(Source entries)
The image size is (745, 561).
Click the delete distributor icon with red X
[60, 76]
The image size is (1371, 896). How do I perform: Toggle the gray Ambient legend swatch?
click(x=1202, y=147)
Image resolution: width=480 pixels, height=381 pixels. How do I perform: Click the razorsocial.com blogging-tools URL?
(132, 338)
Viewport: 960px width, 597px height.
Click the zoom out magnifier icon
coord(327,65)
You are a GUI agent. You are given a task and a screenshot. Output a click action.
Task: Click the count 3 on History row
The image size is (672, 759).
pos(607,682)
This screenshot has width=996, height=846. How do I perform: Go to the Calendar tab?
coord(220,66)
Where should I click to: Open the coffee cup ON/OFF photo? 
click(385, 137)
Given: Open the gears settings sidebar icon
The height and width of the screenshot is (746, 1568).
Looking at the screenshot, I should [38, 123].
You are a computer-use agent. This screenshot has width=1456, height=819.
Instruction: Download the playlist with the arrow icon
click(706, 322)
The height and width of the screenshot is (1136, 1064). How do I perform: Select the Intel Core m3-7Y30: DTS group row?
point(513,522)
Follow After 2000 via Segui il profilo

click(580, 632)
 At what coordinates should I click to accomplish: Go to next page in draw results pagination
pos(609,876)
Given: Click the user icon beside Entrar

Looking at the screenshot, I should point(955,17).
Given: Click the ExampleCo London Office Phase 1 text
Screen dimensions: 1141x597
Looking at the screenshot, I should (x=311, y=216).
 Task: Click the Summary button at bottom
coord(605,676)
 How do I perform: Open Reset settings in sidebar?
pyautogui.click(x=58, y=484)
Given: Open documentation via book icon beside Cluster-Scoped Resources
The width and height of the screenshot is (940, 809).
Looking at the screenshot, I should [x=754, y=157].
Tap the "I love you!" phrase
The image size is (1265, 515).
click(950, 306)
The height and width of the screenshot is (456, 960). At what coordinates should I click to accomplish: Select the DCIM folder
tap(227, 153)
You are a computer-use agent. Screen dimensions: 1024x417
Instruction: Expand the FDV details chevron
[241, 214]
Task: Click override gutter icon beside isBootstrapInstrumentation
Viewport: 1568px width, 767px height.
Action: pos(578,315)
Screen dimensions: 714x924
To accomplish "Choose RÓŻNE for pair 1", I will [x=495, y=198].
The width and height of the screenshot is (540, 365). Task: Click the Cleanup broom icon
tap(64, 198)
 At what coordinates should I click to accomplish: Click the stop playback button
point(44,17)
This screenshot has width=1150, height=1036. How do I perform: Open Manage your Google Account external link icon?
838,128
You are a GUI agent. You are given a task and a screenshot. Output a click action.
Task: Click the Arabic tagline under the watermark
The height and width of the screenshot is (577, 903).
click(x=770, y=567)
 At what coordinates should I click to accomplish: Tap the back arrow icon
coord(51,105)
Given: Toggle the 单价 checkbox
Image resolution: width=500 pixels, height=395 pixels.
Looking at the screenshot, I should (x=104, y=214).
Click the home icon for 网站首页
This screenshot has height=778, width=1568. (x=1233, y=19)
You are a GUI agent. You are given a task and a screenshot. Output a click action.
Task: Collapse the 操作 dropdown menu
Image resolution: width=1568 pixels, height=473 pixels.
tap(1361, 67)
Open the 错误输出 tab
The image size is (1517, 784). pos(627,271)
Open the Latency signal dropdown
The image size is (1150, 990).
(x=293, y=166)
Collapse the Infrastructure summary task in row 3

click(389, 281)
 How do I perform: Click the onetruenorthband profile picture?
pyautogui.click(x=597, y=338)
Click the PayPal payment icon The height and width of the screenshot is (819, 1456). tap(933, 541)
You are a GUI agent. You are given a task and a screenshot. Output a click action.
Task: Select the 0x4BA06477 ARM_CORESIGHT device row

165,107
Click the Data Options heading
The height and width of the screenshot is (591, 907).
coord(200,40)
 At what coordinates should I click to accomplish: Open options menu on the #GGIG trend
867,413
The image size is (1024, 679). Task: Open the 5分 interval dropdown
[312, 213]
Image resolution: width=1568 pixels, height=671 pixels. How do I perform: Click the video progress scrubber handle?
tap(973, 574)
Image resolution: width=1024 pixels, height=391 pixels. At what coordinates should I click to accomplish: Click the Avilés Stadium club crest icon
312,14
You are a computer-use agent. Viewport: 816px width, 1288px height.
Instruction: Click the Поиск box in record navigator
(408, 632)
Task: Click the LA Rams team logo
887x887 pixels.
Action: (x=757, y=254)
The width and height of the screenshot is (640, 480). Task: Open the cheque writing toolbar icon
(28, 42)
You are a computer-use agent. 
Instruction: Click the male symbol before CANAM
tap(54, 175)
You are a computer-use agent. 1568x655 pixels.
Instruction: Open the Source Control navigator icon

→ **Prompt**: Transcribe all of the entries above word for word, with no changes.

→ **Result of the task**:
The image size is (745, 561).
Click the delete distributor icon with red X
[60, 76]
The image size is (1371, 896). How do I perform: Toggle the gray Ambient legend swatch?
click(x=1202, y=147)
Image resolution: width=480 pixels, height=381 pixels. How do I perform: Click the razorsocial.com blogging-tools URL?
(132, 338)
Viewport: 960px width, 597px height.
Click the zoom out magnifier icon
coord(327,65)
You are a GUI agent. You are given a task and a screenshot. Output a click action.
Task: Click the count 3 on History row
The image size is (672, 759).
pos(607,682)
This screenshot has width=996, height=846. How do I perform: Go to the Calendar tab?
coord(220,66)
Where should I click to: Open the coffee cup ON/OFF photo? 
click(385, 137)
Given: Open the gears settings sidebar icon
The height and width of the screenshot is (746, 1568).
Looking at the screenshot, I should [38, 123].
You are a computer-use agent. This screenshot has width=1456, height=819.
Instruction: Download the playlist with the arrow icon
click(706, 322)
The height and width of the screenshot is (1136, 1064). How do I perform: Select the Intel Core m3-7Y30: DTS group row?
point(513,522)
Follow After 2000 via Segui il profilo

click(580, 632)
 At what coordinates should I click to accomplish: Go to next page in draw results pagination
pos(609,876)
Given: Click the user icon beside Entrar

Looking at the screenshot, I should point(955,17).
Given: Click the ExampleCo London Office Phase 1 text
Screen dimensions: 1141x597
Looking at the screenshot, I should (x=311, y=216).
 Task: Click the Summary button at bottom
coord(605,676)
 How do I perform: Open Reset settings in sidebar?
pyautogui.click(x=58, y=484)
Given: Open documentation via book icon beside Cluster-Scoped Resources
The width and height of the screenshot is (940, 809).
Looking at the screenshot, I should [x=754, y=157].
Tap the "I love you!" phrase
The image size is (1265, 515).
click(950, 306)
The height and width of the screenshot is (456, 960). At what coordinates should I click to accomplish: Select the DCIM folder
tap(227, 153)
You are a computer-use agent. Screen dimensions: 1024x417
Instruction: Expand the FDV details chevron
[241, 214]
Task: Click override gutter icon beside isBootstrapInstrumentation
Viewport: 1568px width, 767px height.
Action: pos(578,315)
Screen dimensions: 714x924
To accomplish "Choose RÓŻNE for pair 1", I will [x=495, y=198].
The width and height of the screenshot is (540, 365). Task: Click the Cleanup broom icon
tap(64, 198)
 At what coordinates should I click to accomplish: Click the stop playback button
point(44,17)
This screenshot has width=1150, height=1036. How do I perform: Open Manage your Google Account external link icon?
838,128
You are a GUI agent. You are given a task and a screenshot. Output a click action.
Task: Click the Arabic tagline under the watermark
The height and width of the screenshot is (577, 903).
click(x=770, y=567)
 At what coordinates should I click to accomplish: Tap the back arrow icon
coord(51,105)
Given: Toggle the 单价 checkbox
Image resolution: width=500 pixels, height=395 pixels.
Looking at the screenshot, I should (x=104, y=214).
Click the home icon for 网站首页
This screenshot has height=778, width=1568. (x=1233, y=19)
You are a GUI agent. You are given a task and a screenshot. Output a click action.
Task: Collapse the 操作 dropdown menu
Image resolution: width=1568 pixels, height=473 pixels.
tap(1361, 67)
Open the 错误输出 tab
The image size is (1517, 784). pos(627,271)
Open the Latency signal dropdown
The image size is (1150, 990).
(x=293, y=166)
Collapse the Infrastructure summary task in row 3

click(389, 281)
 How do I perform: Click the onetruenorthband profile picture?
pyautogui.click(x=597, y=338)
Click the PayPal payment icon The height and width of the screenshot is (819, 1456). tap(933, 541)
You are a GUI agent. You are given a task and a screenshot. Output a click action.
Task: Select the 0x4BA06477 ARM_CORESIGHT device row

165,107
Click the Data Options heading
The height and width of the screenshot is (591, 907).
coord(200,40)
 At what coordinates should I click to accomplish: Open options menu on the #GGIG trend
867,413
The image size is (1024, 679). Task: Open the 5分 interval dropdown
[312, 213]
Image resolution: width=1568 pixels, height=671 pixels. How do I perform: Click the video progress scrubber handle?
tap(973, 574)
Image resolution: width=1024 pixels, height=391 pixels. At what coordinates should I click to accomplish: Click the Avilés Stadium club crest icon
312,14
You are a computer-use agent. Viewport: 816px width, 1288px height.
Instruction: Click the Поиск box in record navigator
(408, 632)
Task: Click the LA Rams team logo
887x887 pixels.
Action: (x=757, y=254)
The width and height of the screenshot is (640, 480). Task: Open the cheque writing toolbar icon
(28, 42)
You are a computer-use agent. 
Instruction: Click the male symbol before CANAM
tap(54, 175)
You are a computer-use agent. 1568x655 pixels.
Instruction: Open the Source Control navigator icon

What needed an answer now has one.